The feeling of vulnerability in moments of weakness makes people seek advice before making a decision, such as separation or divorce. But Lamana insists that this advice to guide their decision-making cannot determine their decisions:
It is you, husband and wife, who know your marriage best, with its strengths and weaknesses, with its best and worst moments. And that intimacy that you alone have experienced should not be judged by anyone else.
Advice that can set off alarm bells
Family therapists give examples of some advice which—although it may be given with good intentions—does not contribute to solving the problem, but rather to increasing it:
- “What you have to do is look for happiness on your own.”
- “The important thing is you and your own happiness.”
- “If he/she doesn’t show you love in these little things, then you shouldn’t do it for him/her either.”

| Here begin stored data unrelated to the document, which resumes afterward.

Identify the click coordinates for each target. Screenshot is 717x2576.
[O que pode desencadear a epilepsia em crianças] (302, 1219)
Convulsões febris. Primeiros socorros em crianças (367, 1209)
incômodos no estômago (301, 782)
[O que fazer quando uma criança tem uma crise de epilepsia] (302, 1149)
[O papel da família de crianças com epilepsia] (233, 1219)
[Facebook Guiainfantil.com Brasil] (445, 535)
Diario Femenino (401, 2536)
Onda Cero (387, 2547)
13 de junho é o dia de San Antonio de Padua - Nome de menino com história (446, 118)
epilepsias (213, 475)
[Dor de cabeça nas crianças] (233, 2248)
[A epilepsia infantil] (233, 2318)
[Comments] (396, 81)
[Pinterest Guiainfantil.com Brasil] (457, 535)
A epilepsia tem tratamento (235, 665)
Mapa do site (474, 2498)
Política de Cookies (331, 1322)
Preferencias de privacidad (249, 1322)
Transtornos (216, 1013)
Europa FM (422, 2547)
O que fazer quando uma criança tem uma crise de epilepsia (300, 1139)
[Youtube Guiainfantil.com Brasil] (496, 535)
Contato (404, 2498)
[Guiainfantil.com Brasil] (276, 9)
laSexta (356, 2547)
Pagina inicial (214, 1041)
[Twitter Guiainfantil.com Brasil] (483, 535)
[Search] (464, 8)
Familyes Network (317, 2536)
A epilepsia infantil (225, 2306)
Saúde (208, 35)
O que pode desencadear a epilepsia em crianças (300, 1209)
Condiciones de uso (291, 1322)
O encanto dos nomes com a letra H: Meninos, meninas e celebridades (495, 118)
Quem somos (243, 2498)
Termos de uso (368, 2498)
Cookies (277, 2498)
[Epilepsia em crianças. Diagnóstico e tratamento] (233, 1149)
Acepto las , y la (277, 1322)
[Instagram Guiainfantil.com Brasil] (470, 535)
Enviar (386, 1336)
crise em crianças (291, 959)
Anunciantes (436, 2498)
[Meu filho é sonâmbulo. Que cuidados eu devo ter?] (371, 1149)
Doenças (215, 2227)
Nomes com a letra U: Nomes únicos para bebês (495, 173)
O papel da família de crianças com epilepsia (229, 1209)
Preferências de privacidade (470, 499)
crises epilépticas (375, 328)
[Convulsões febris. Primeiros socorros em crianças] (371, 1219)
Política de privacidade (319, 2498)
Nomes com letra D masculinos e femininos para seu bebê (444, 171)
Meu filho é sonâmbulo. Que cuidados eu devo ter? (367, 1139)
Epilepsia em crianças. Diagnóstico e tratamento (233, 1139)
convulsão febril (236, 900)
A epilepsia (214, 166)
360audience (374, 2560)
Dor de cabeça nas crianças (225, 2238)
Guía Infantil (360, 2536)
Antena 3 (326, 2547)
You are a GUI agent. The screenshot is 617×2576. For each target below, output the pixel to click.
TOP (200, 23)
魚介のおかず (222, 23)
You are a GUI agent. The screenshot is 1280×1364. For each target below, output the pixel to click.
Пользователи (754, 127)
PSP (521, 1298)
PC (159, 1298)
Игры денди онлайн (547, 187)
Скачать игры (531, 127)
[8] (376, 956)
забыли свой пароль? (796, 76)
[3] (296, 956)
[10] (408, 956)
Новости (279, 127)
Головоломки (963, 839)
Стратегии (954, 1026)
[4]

- “Don’t talk to each other about it; it will only make things worse.”
- “Don’t tell him/her that it bothers you; wait for him/her to notice.”
Family therapist Monica de Aysa says that this advice will not, in fact, solve the problem. She recommends not cutting off the relationship easily, and not giving up hope, but rather trying everything to save your marriage.
Couples therapy with a Christian approach
When marital crises are complicated or downright seem to have no solution, and “home remedies” have not worked, it’s best to seek professional help compatible with your beliefs regarding marriage.
Clarity about your concept of marriage being the same as that of your therapist is important, since today it’s understood in very different ways by different parts of society. Thus, therapy rooted in principles different from the lifelong self-giving envisioned by Christianity can be counterproductive for your marriage.
Teresa Lamana tells us:
Among the professionals to whom you can turn, I could highlight: family mediators, in case you have to make a decision related to more legal issues; a priest, when the spiritual side of your marriage is the main sore point; or a psychologist specialized in couples’ therapy, to help you to improve communication and to be able to work on the wounds that at this moment are making you suffer.
Avoiding prejudices
The therapist Monica de Aysa explains:
We receive many couples in which one of the two spouses doesn’t believe in therapy, and they come because the other one insists or begs for it. Ignorance about how therapy is carried out leads some people to prejudge what will happen if they open up … Professionals know how to protect confidentiality, receiving people individually so that the joint sessions only take place at appropriate times and when both are ready to correct attitudes and recognize mistakes.
Steps that couples can take together
If a couple is experiencing marital difficulties, María del Carmen González Rivas, director of the Vinculos Center of Psychological and Family Care, recommends these practices, in addition to professional therapy, before the marriage comes to a crisis point. A couple can turn their challenges into an opportunity for growth by:
- Finding opportunities for communication
- Maintaining attitudes of mutual respect and admiration.
- Not shying away from difficulties or doubling down on differences.
- Dedicating time, patience, and tenderness to each other.
- Taking care of your marital sexual life. It unites the spouses as a couple. It’s important to take into account that every couple evolves and the spouses will have to continually adapt to each other.
- Establishing and respecting “personal space.” In marriage, both spouses are living a shared project and goals, but it’s necessary for them to give each other a certain amount of space.
- Maintaining a balanced and flexible distribution of tasks and roles. The spouses should distribute responsibilities according to their abilities and preferences.
- Strengthening bonds of love and companionship. It’s very important to be open to intimacy and learn to be life partners.